(Saved data entries)
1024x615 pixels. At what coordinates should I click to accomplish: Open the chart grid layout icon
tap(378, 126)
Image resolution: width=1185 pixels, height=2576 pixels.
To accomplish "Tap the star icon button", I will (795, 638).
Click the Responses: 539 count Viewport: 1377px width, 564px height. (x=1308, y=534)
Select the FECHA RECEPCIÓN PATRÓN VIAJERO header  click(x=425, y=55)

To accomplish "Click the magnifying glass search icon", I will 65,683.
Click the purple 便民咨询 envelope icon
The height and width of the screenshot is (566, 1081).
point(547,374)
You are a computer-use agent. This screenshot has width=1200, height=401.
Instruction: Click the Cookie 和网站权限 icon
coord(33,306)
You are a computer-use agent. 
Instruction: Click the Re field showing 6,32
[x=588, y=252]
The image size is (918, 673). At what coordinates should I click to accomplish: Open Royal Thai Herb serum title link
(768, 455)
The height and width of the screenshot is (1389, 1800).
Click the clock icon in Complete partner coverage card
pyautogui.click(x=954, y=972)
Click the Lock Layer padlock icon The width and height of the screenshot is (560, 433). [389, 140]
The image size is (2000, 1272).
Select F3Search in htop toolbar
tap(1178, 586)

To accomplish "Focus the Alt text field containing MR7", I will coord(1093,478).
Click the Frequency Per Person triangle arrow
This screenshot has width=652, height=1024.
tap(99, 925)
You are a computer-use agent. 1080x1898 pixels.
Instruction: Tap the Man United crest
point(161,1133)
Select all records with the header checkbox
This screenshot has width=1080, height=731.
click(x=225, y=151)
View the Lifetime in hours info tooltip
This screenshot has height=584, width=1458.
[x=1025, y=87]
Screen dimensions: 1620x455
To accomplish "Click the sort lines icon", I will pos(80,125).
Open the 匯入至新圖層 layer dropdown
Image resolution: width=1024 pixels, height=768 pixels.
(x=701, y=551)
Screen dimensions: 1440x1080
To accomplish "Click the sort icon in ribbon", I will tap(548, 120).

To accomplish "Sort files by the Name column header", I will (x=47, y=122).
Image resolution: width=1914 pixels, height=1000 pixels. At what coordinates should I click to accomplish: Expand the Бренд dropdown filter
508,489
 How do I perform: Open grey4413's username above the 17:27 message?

* _HOW TO COMPLETE THIS TASK_
Copy out every entry exactly.

* _SOLUTION TO THE EXERCISE_
1024x615 pixels. At what coordinates should I click to accomplish: Open the chart grid layout icon
tap(378, 126)
Image resolution: width=1185 pixels, height=2576 pixels.
To accomplish "Tap the star icon button", I will (795, 638).
Click the Responses: 539 count Viewport: 1377px width, 564px height. (x=1308, y=534)
Select the FECHA RECEPCIÓN PATRÓN VIAJERO header  click(x=425, y=55)

To accomplish "Click the magnifying glass search icon", I will 65,683.
Click the purple 便民咨询 envelope icon
The height and width of the screenshot is (566, 1081).
point(547,374)
You are a computer-use agent. This screenshot has width=1200, height=401.
Instruction: Click the Cookie 和网站权限 icon
coord(33,306)
You are a computer-use agent. 
Instruction: Click the Re field showing 6,32
[x=588, y=252]
The image size is (918, 673). At what coordinates should I click to accomplish: Open Royal Thai Herb serum title link
(768, 455)
The height and width of the screenshot is (1389, 1800).
Click the clock icon in Complete partner coverage card
pyautogui.click(x=954, y=972)
Click the Lock Layer padlock icon The width and height of the screenshot is (560, 433). [389, 140]
The image size is (2000, 1272).
Select F3Search in htop toolbar
tap(1178, 586)

To accomplish "Focus the Alt text field containing MR7", I will coord(1093,478).
Click the Frequency Per Person triangle arrow
This screenshot has width=652, height=1024.
tap(99, 925)
You are a computer-use agent. 1080x1898 pixels.
Instruction: Tap the Man United crest
point(161,1133)
Select all records with the header checkbox
This screenshot has width=1080, height=731.
click(x=225, y=151)
View the Lifetime in hours info tooltip
This screenshot has height=584, width=1458.
[x=1025, y=87]
Screen dimensions: 1620x455
To accomplish "Click the sort lines icon", I will pos(80,125).
Open the 匯入至新圖層 layer dropdown
Image resolution: width=1024 pixels, height=768 pixels.
(x=701, y=551)
Screen dimensions: 1440x1080
To accomplish "Click the sort icon in ribbon", I will tap(548, 120).

To accomplish "Sort files by the Name column header", I will (x=47, y=122).
Image resolution: width=1914 pixels, height=1000 pixels. At what coordinates should I click to accomplish: Expand the Бренд dropdown filter
508,489
 How do I perform: Open grey4413's username above the 17:27 message?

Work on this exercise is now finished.